Weit hergeholt, liebe Kolleginnen und Kollegen, waren eine ganze Reihe der anderen Protestierenden. Sandro Witt wurde dort gesehen, Vizevorsitzender der Thüringer LINKEN. Der ist irgendwo in Ostthüringen beheimatet, er ist Jahrgang ’81 und hat nach eigenen Angaben die mittlere Reife. Man kann es als relativ gesichert ansehen, dass er kein Schüler des Erfurter Ratsgymnasiums ist, meine sehr verehrten Damen und Herren. Auch Herr Witt darf natürlich protestieren, überhaupt keine Frage, aber das ist kein Schüler-, sondern das ist ein organisierter Funktionärsprotest. Und wenn das so ist, dann muss man auch bei der Wahrheit bleiben: Zwei Schüler waren unter den Protestierenden, alle anderen Protestierenden waren schulfremde Personen, meine sehr verehrten Damen und Herren.

(Zwischenruf Abg. Rothe-Beinlich, BÜNDNIS 90/DIE GRÜNEN: Das stimmt überhaupt nicht.)

Dass die Ausstellung ausdrücklich kein Angebot der Bildungsarbeit ist, Herr Metz, ist auch die Antwort auf Ihre Frage. Die Ausstellung ist ausdrücklich kein Angebot der Bildungsarbeit und ist auch nicht in der Unterrichtsgestaltung eingesetzt worden, sondern es handelt sich hier um ein Informationsangebot des Thüringer Landesamtes für Verfassungsschutz. Das ist deshalb wichtig, weil auch hier im Antrag schlicht ein falscher Eindruck suggeriert wird. Im Übrigen, und das muss man der Vollständigkeit halber auch erwähnen, hat das Landesamt für Verfassungsschutz diese Ausstellung im Auftrag keines Geringeren als dieses Hohen Hauses hier entwickelt. Es ist nämlich entwickelt worden im Zusammenhang oder im Ergebnis des Thüringer Landesprogramms für Demokratie, Toleranz und Weltoffenheit, mit dessen Erarbeitung dieser Landtag einstimmig die Landesregierung beauftragt hat. In diesem Landesprogramm heißt es unter Punkt 3.3.2 „Ziele und Strategien im Bereich des Verfassungsschutzes“, „dass zukünftig die Präventions- und Öffentlichkeitsarbeit über demokratiefeindliche Bestrebungen in Thüringen zum Beispiel durch die zu verstärkende Zusammenarbeit mit anderen Institutionen und Organisationen oder die

(Abg. Metz)

Produktion einer Wanderausstellung fortentwickelt und intensiviert werden sollen“.

Meine sehr verehrten Damen und Herren, dass der Verfassungsschutz nicht nur in Thüringen, aber gerade hier bei uns eine ganze Reihe von problematischen Vorgängen, Entwicklungen und Verwicklungen aus der Vergangenheit aufzuarbeiten hat, das ist unbestritten.

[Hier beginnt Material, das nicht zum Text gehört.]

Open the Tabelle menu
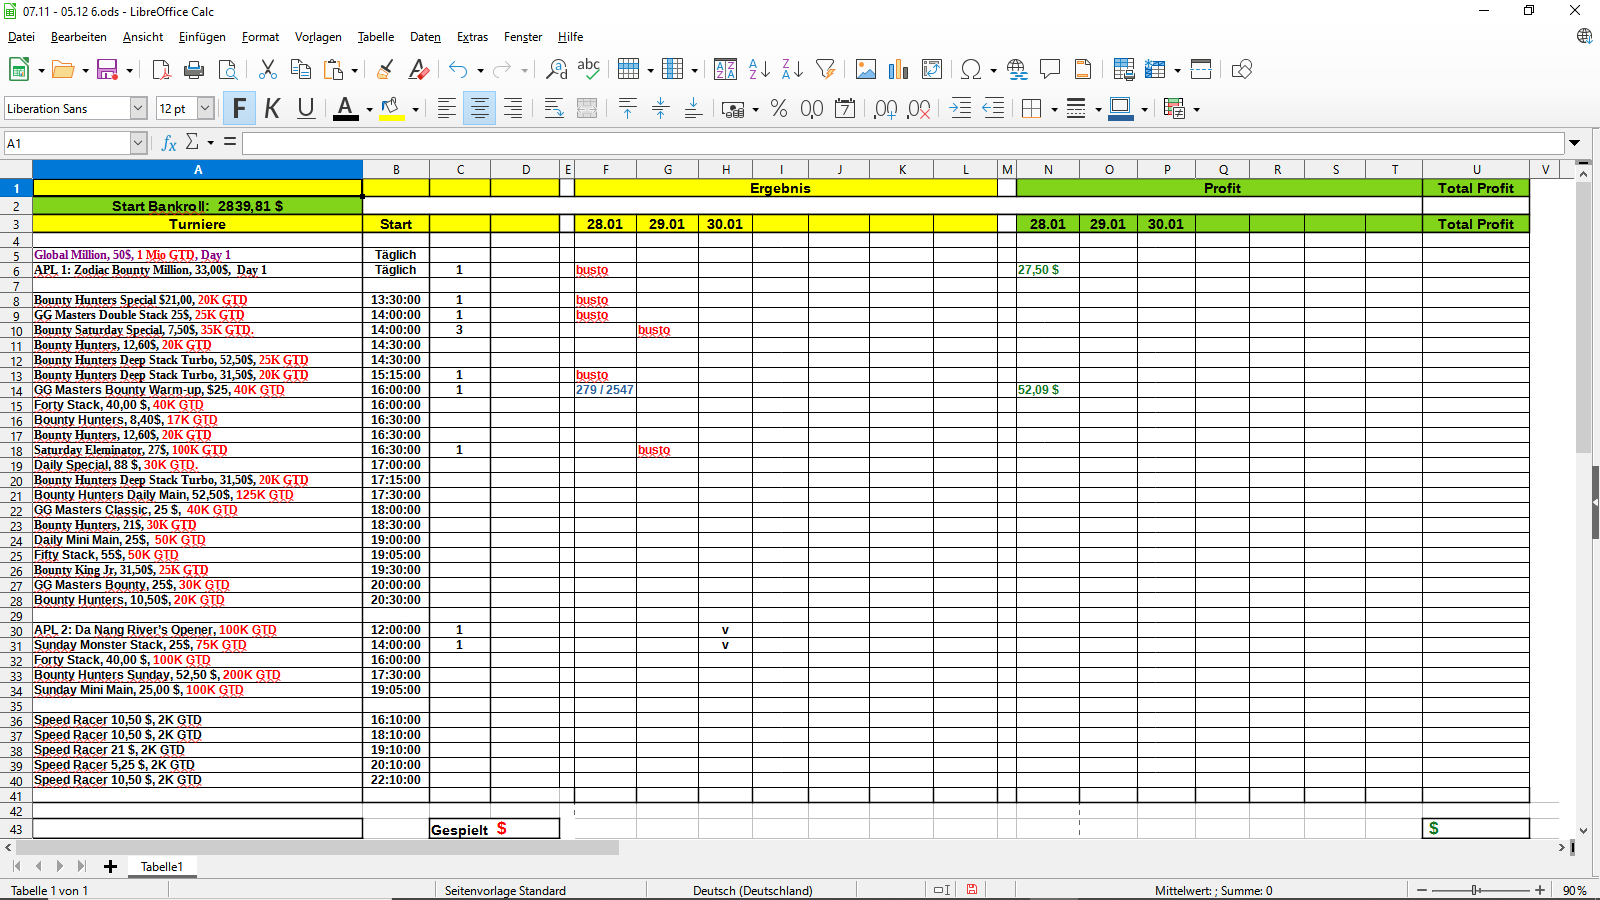The image size is (1600, 900). coord(376,37)
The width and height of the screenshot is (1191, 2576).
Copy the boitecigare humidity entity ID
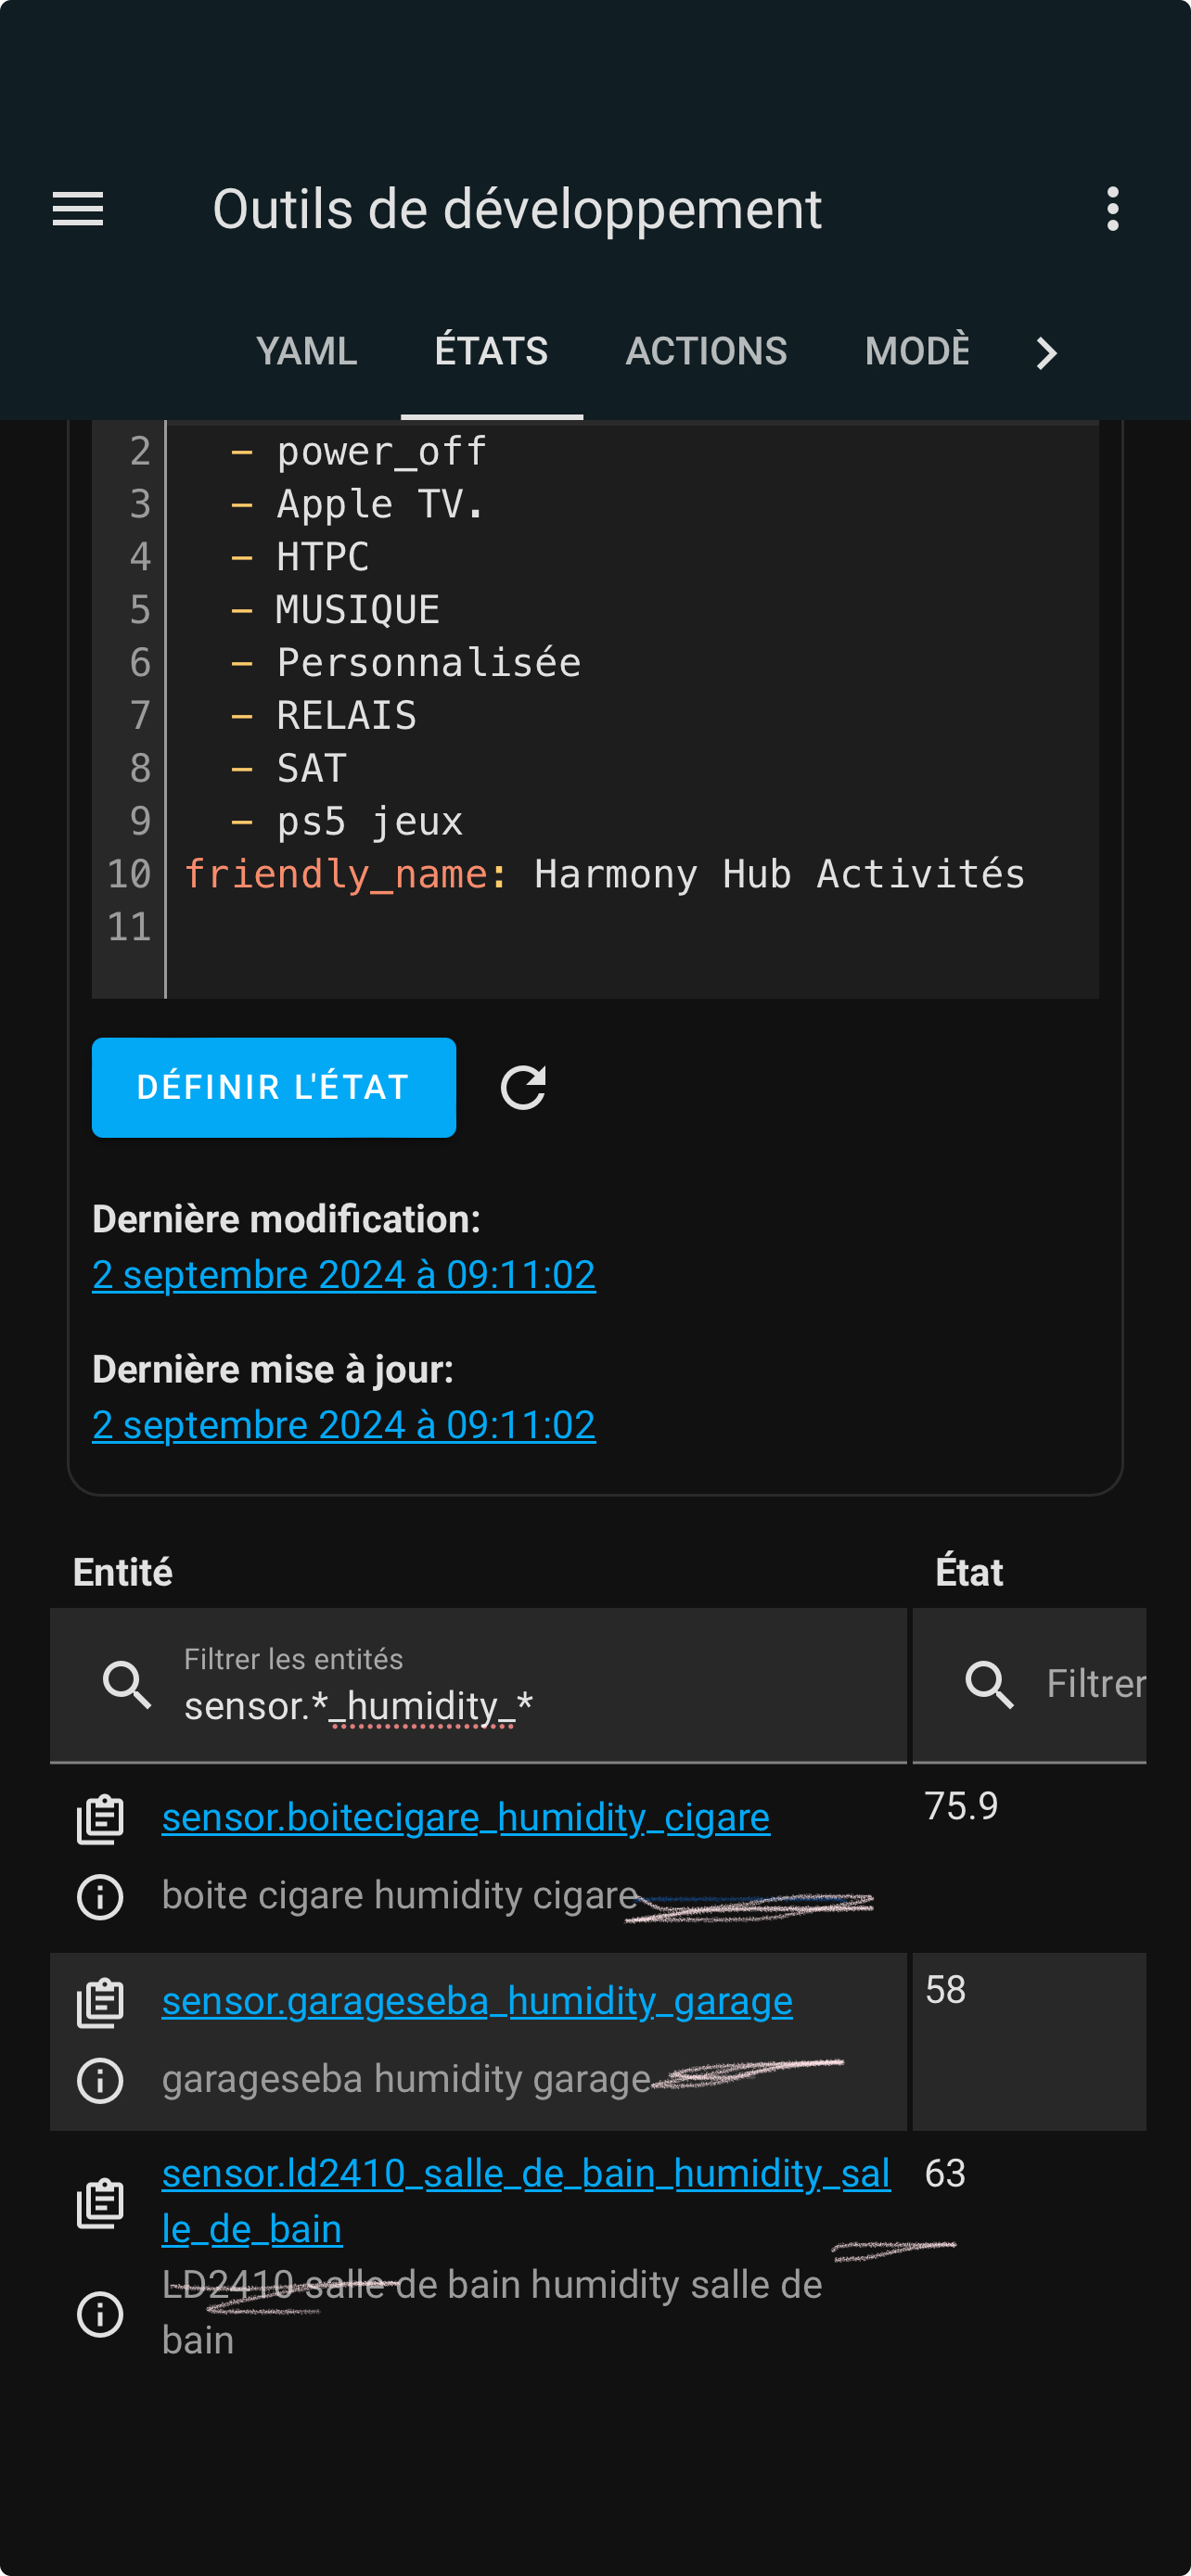[100, 1819]
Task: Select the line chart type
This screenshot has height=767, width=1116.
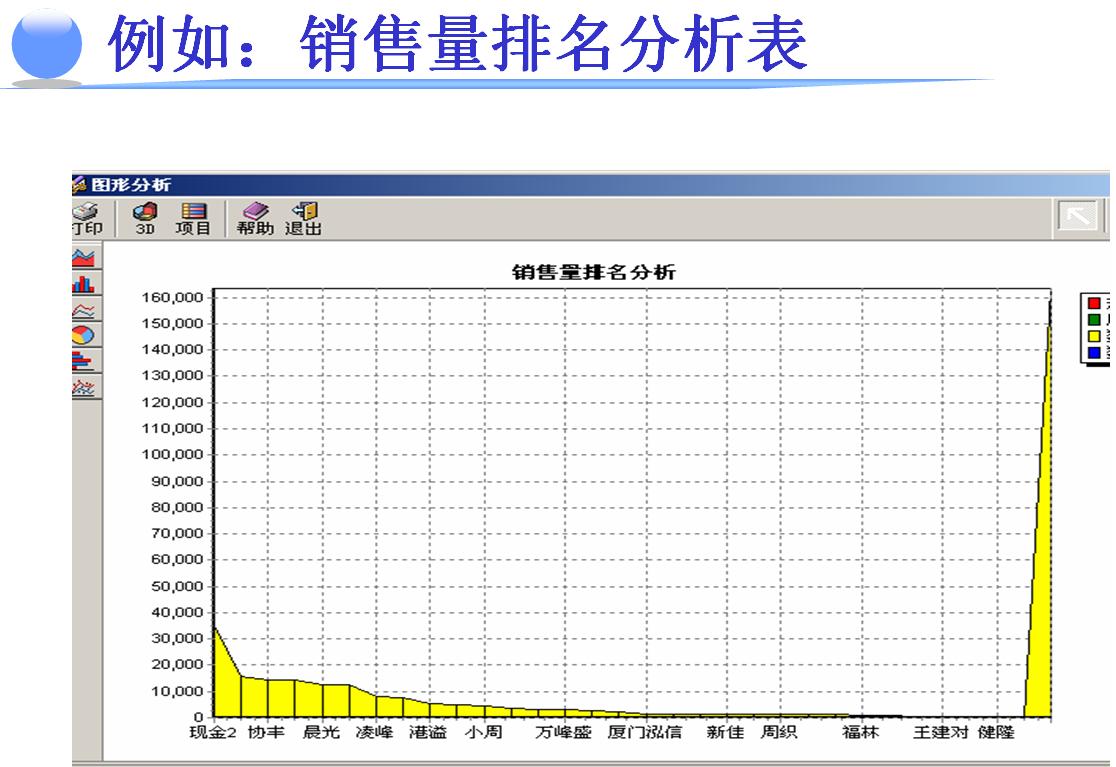Action: (x=84, y=310)
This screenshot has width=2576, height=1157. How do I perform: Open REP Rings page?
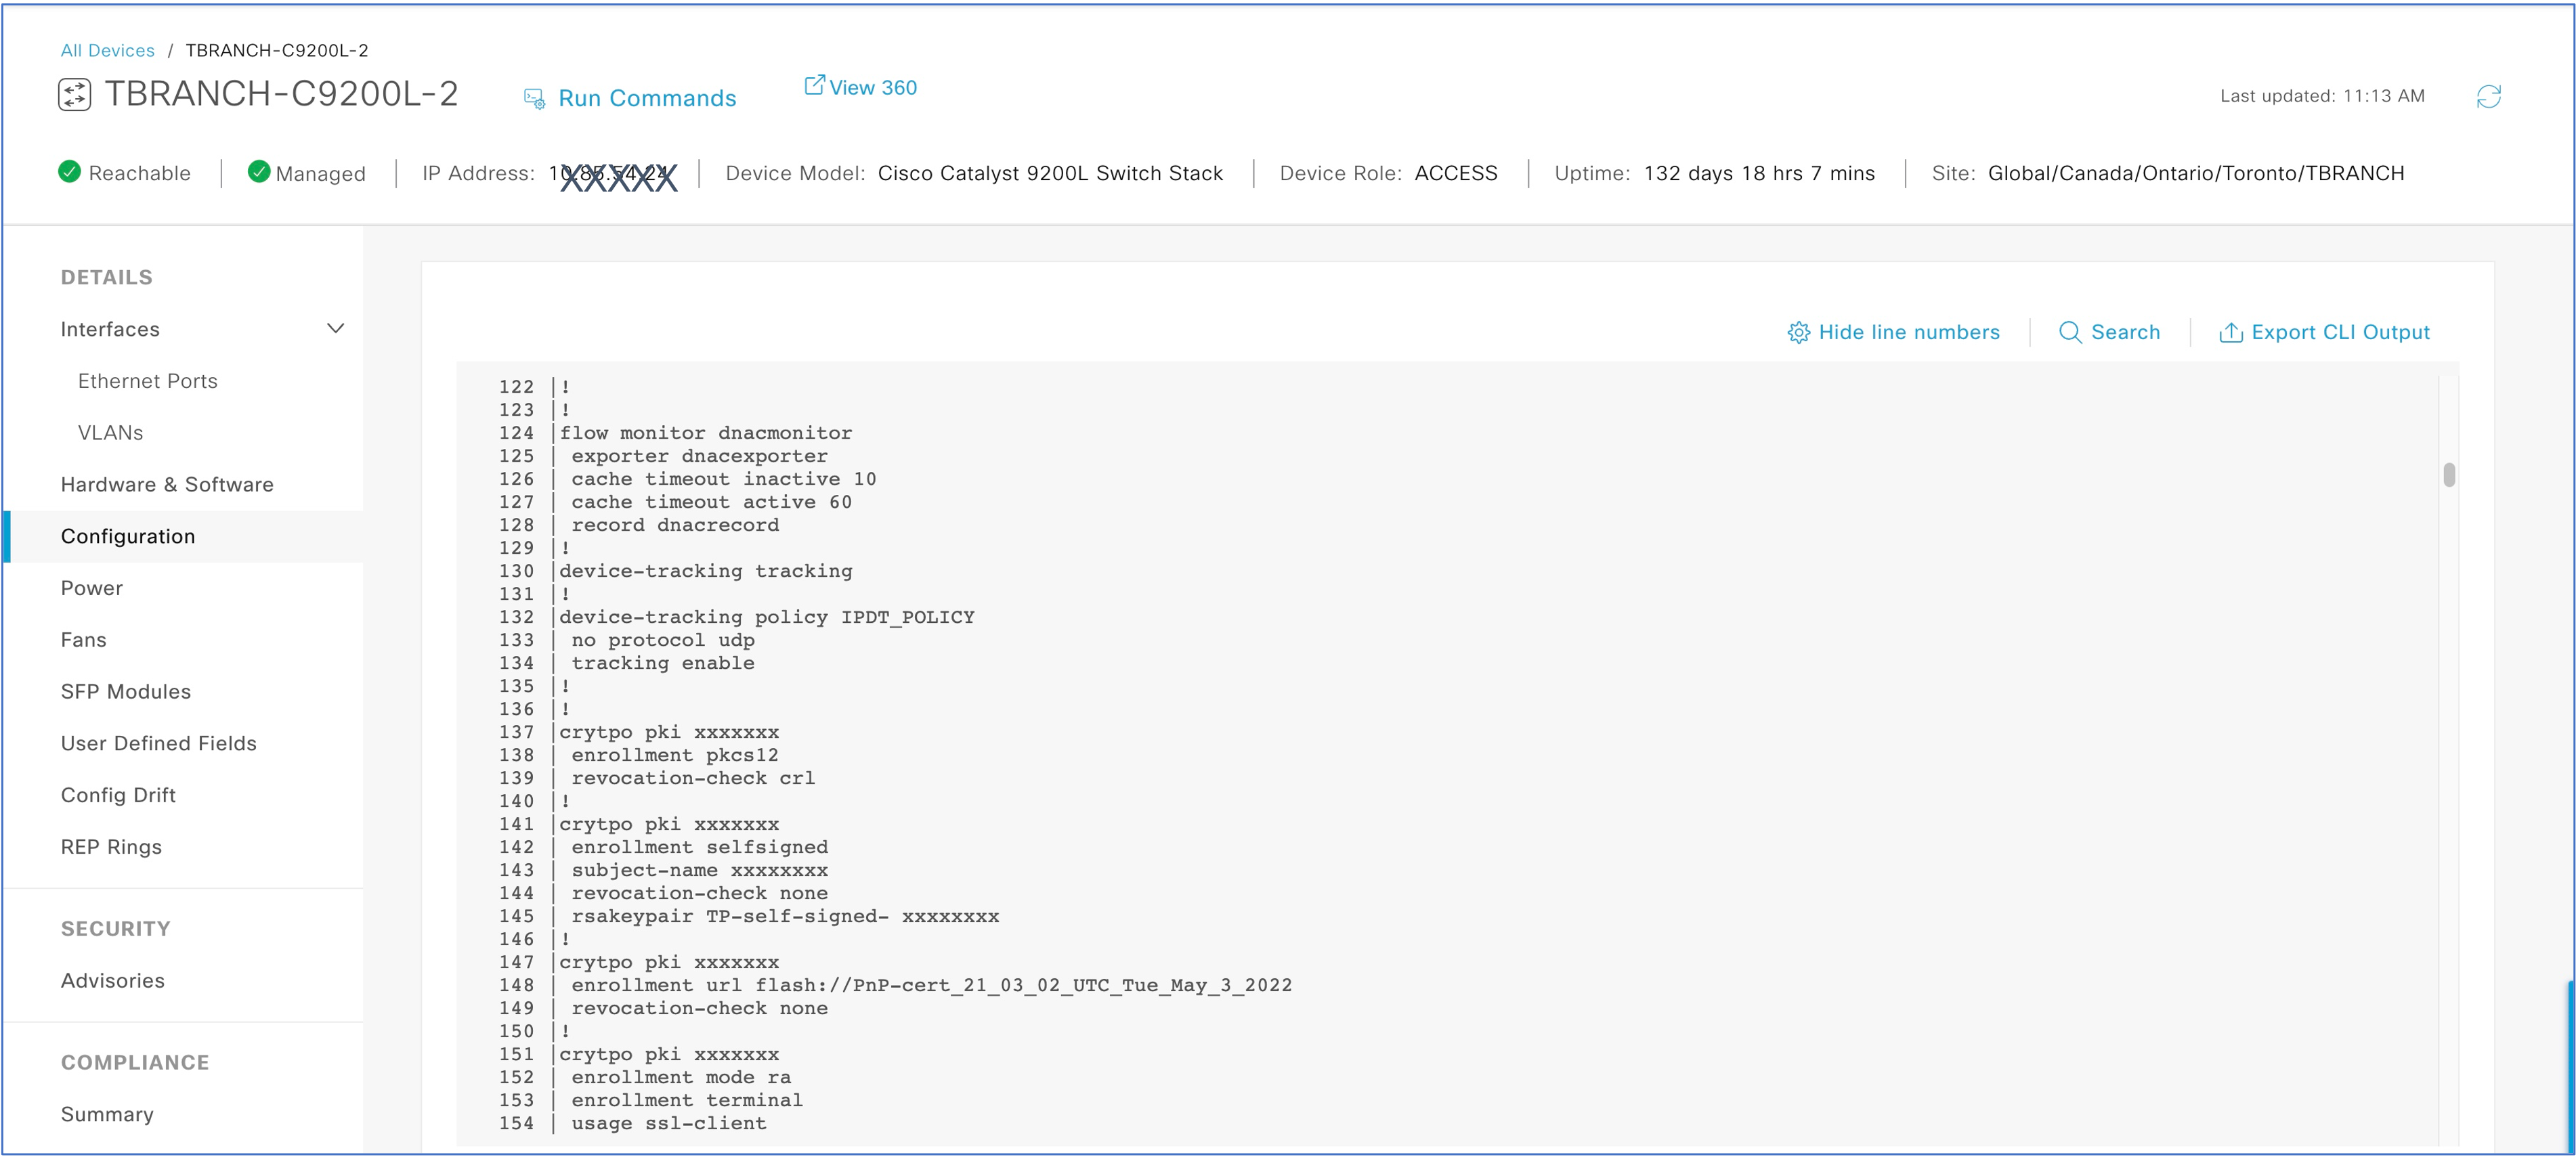(x=111, y=846)
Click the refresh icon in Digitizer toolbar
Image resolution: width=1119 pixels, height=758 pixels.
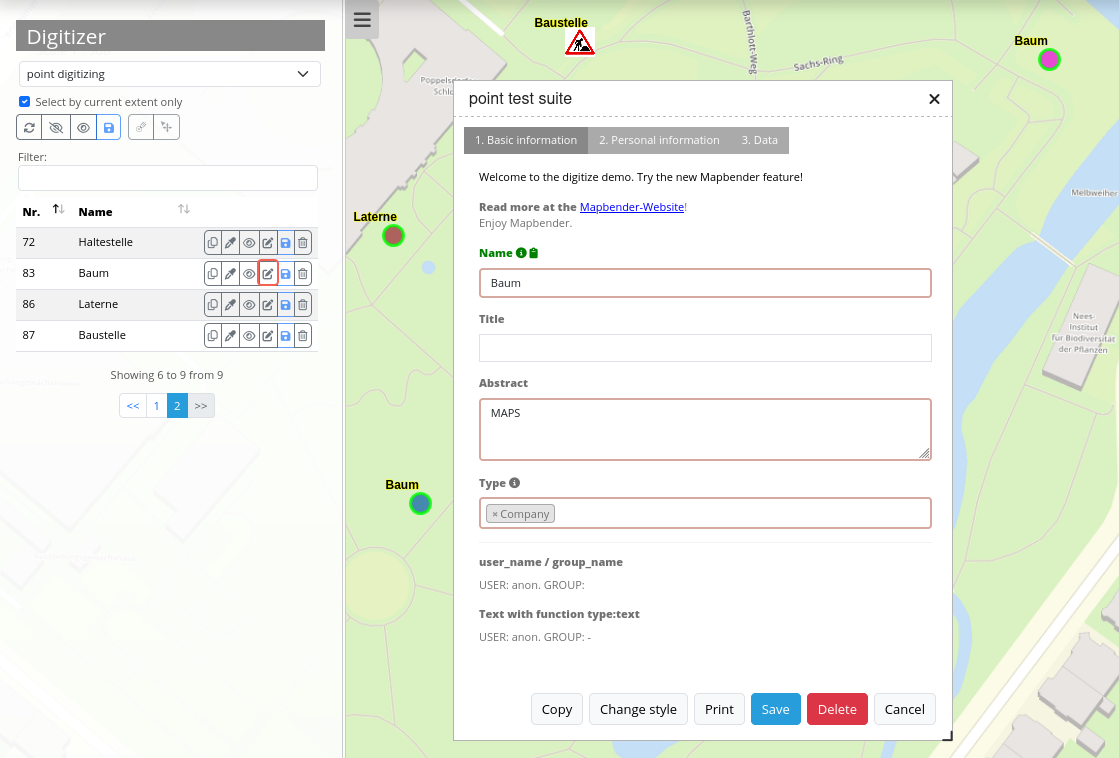[29, 127]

Wir haben gestern in einem anderen Tagesordnungspunkt darüber auch sehr ausführlich gesprochen. Aber der Minister hat es auch eben deutlich gesagt, diese Dinge müssen aufgearbeitet werden, daraus müssen Lehren gezogen werden, das stimmt ja auch, aber der Verfassungsschutz ist deshalb keine verfassungsfeindliche Organisation und er ist auch nicht die Staatssicherheit, meine sehr verehrten Damen und Herren.